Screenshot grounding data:
******************************
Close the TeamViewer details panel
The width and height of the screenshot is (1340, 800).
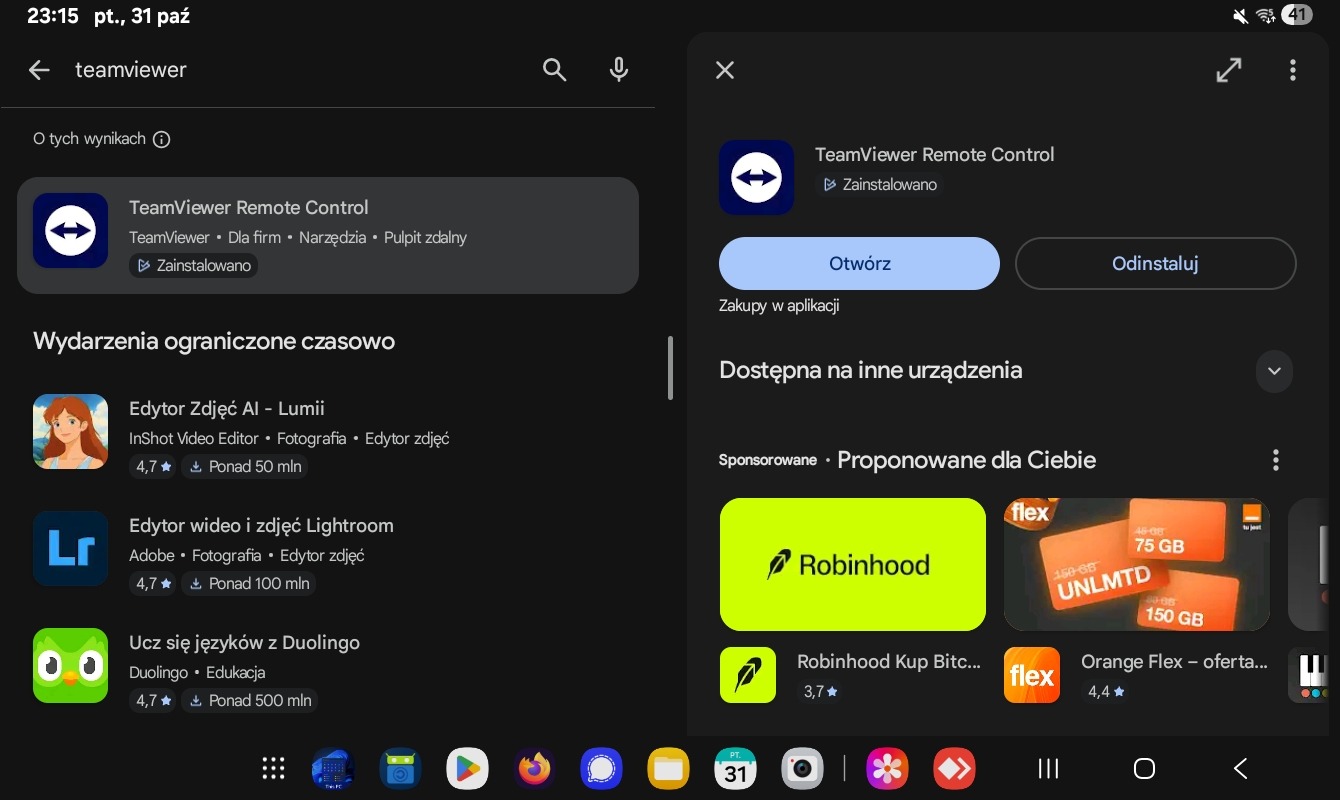point(725,70)
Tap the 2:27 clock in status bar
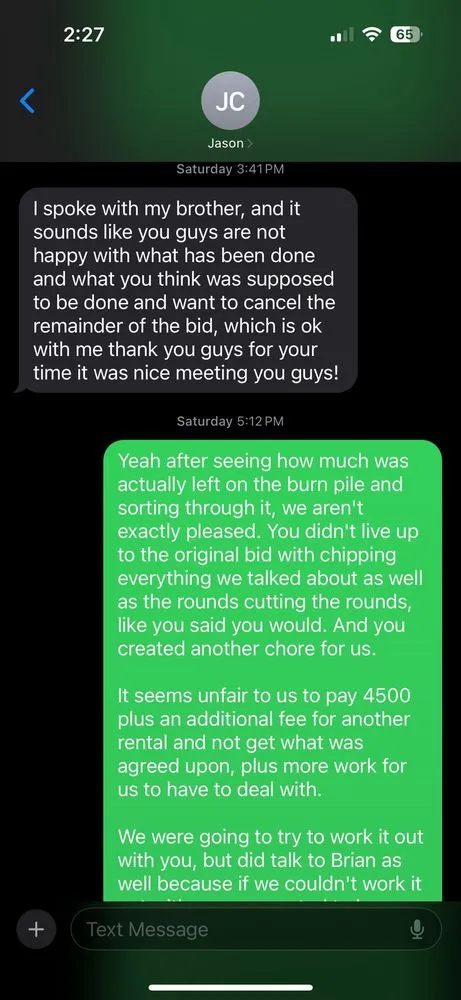The width and height of the screenshot is (461, 1000). [x=84, y=34]
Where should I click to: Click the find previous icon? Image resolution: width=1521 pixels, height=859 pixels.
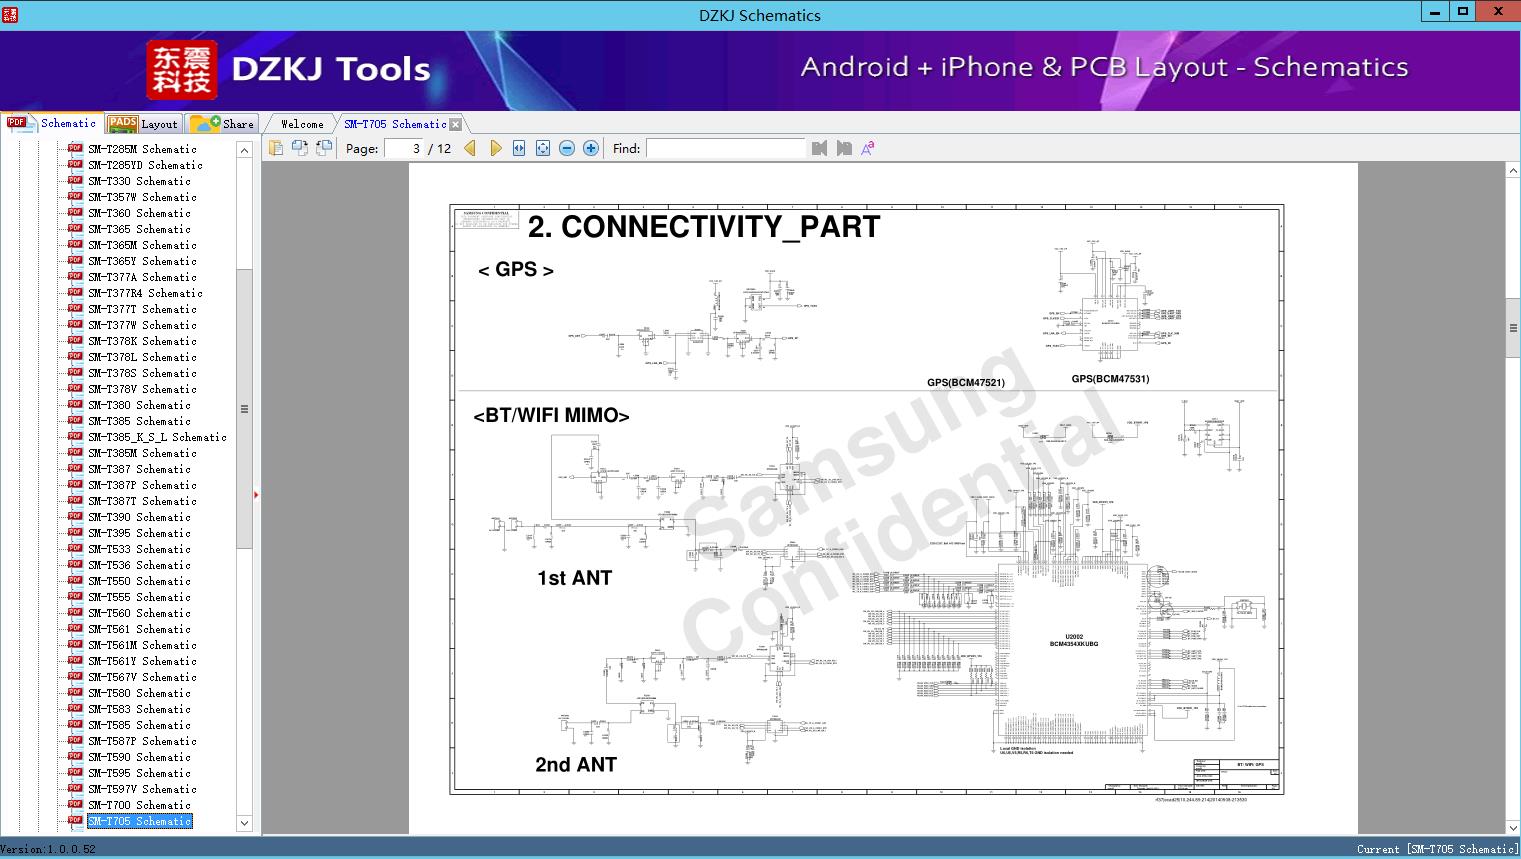pos(820,148)
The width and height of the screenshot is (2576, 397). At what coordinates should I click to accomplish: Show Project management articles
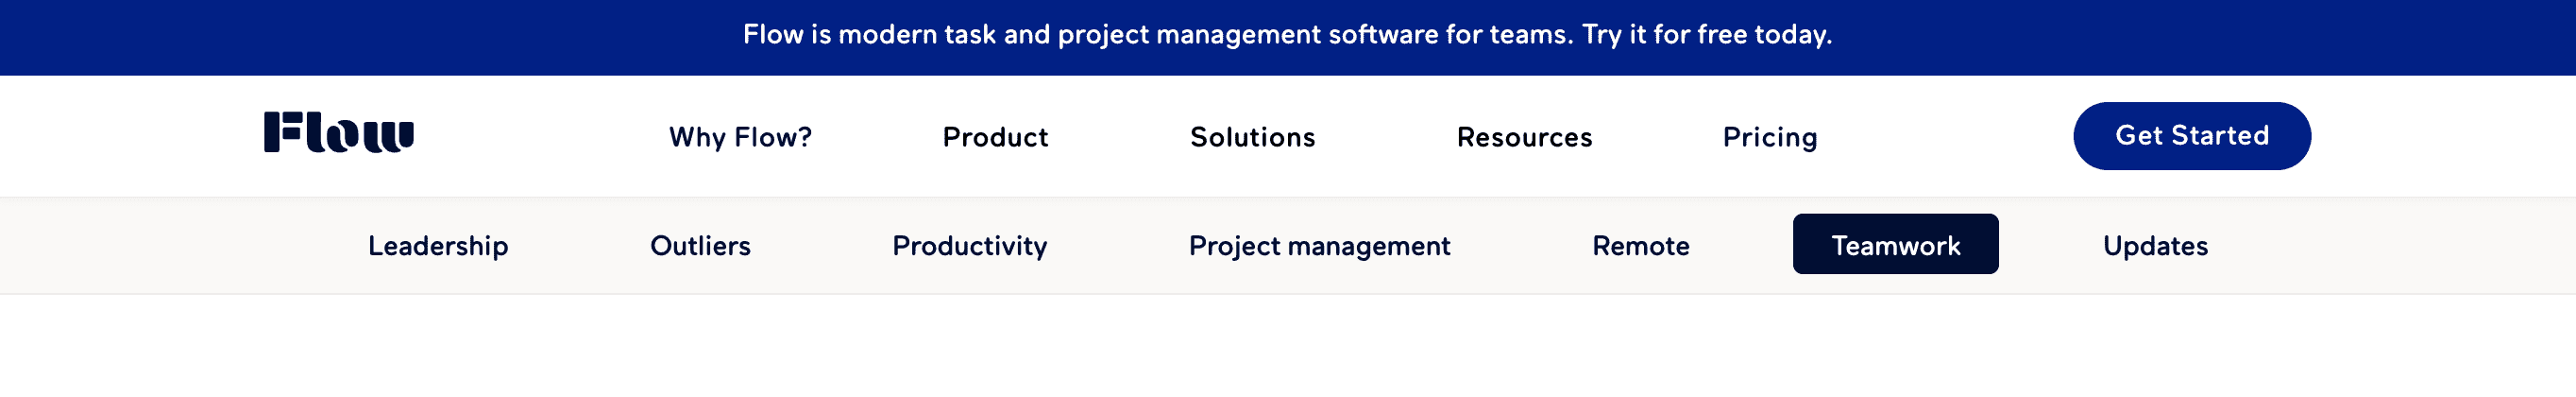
******************************
Leave out the pictures and output the rest of the records exactly.

Close the TeamViewer details panel
The width and height of the screenshot is (1340, 800).
point(725,70)
Tap the 2:27 clock in status bar
The width and height of the screenshot is (461, 1000). [x=84, y=34]
Where should I click to: Click the find previous icon? Image resolution: width=1521 pixels, height=859 pixels.
pos(820,148)
The width and height of the screenshot is (2576, 397). At what coordinates should I click to accomplish: Show Project management articles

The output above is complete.